Given data -
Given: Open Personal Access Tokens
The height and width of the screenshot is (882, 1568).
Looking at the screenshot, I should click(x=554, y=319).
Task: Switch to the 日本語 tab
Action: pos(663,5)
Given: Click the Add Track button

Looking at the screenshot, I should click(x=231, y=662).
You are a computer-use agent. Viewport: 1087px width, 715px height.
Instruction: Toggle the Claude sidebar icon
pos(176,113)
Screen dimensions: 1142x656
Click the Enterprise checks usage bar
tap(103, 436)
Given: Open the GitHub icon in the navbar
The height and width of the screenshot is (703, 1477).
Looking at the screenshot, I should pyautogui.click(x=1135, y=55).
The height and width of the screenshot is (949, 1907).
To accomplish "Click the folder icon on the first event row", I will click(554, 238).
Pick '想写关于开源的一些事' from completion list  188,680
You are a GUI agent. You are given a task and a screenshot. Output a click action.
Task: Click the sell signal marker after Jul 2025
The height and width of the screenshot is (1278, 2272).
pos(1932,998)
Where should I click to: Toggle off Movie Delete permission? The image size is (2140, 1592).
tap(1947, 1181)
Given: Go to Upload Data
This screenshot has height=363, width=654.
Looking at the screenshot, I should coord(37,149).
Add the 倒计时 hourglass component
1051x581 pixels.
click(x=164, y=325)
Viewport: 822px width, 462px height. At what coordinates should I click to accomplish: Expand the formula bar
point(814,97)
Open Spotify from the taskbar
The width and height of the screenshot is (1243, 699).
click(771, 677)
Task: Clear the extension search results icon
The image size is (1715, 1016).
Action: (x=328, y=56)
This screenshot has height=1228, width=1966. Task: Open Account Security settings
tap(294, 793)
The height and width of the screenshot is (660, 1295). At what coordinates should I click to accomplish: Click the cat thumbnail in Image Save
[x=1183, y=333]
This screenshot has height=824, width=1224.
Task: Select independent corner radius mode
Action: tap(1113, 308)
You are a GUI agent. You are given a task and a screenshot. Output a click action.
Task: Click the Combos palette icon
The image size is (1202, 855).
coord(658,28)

What you need to do -
From the line containing "The width and" down to the final line of the data, write out every line exactly; both the first and last of these belong in your answer, and nothing else does.

Response to this task -
The width and height of the screenshot is (1243, 699).
click(771, 677)
Task: Clear the extension search results icon
The image size is (1715, 1016).
Action: (x=328, y=56)
This screenshot has height=1228, width=1966. Task: Open Account Security settings
tap(294, 793)
The height and width of the screenshot is (660, 1295). At what coordinates should I click to accomplish: Click the cat thumbnail in Image Save
[x=1183, y=333]
This screenshot has height=824, width=1224.
Task: Select independent corner radius mode
Action: tap(1113, 308)
You are a GUI agent. You are given a task and a screenshot. Output a click action.
Task: Click the Combos palette icon
The image size is (1202, 855).
coord(658,28)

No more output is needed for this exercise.